The potentially fatal heart disease LQT-2, which is characterized by the prolongation of a specific interval of time (known as the QT interval) in the heart’s electrical cycle, is caused by mutations in the HERG gene. What triggers the changes in the electrical activity in the heart (and therefore in the beating of the heart) has not been completely determined, although loud noises and emotional stress can be triggers. In a new study, a team of researchers from the Academic Medical Centre, The Netherlands, and the University of Wisconsin, Madison, has revealed that fever can also trigger life-threatening changes in the electrical activity in the heart of patients with LQT-2.

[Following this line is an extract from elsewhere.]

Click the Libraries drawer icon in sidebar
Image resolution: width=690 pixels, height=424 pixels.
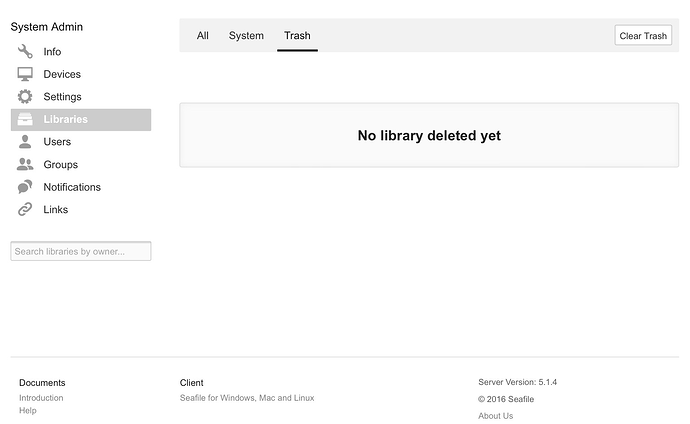[x=25, y=120]
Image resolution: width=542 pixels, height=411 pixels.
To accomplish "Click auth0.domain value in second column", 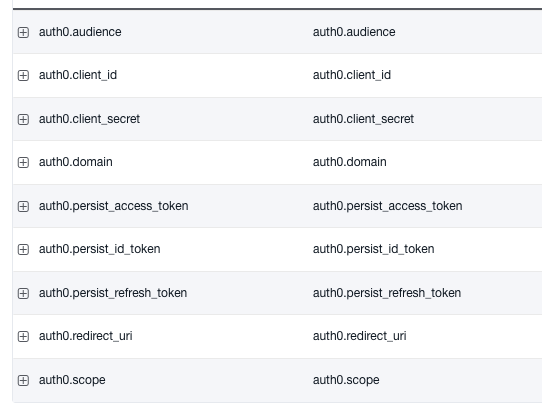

The team, led by Arthur Wilde and Craig January, measured the electrical activity in the heart over time (something that is recorded in an ECG) of two LQT-2 patients with the same HERG mutation (A558P), and found that fever was associated with prolonged QT intervals in these individuals. When this mutation was introduced into a cultured human cell line, the cells exhibited temperature-dependent characteristics, including altered electrical currents across their cell membranes at high temperatures. The authors therefore conclude that similar changes in electrical currents occur in heart cells at the high temperatures associated with fever and that fever is a potential trigger of the potentially lethal changes in the electrical activity in the heart of patients with LQT-2.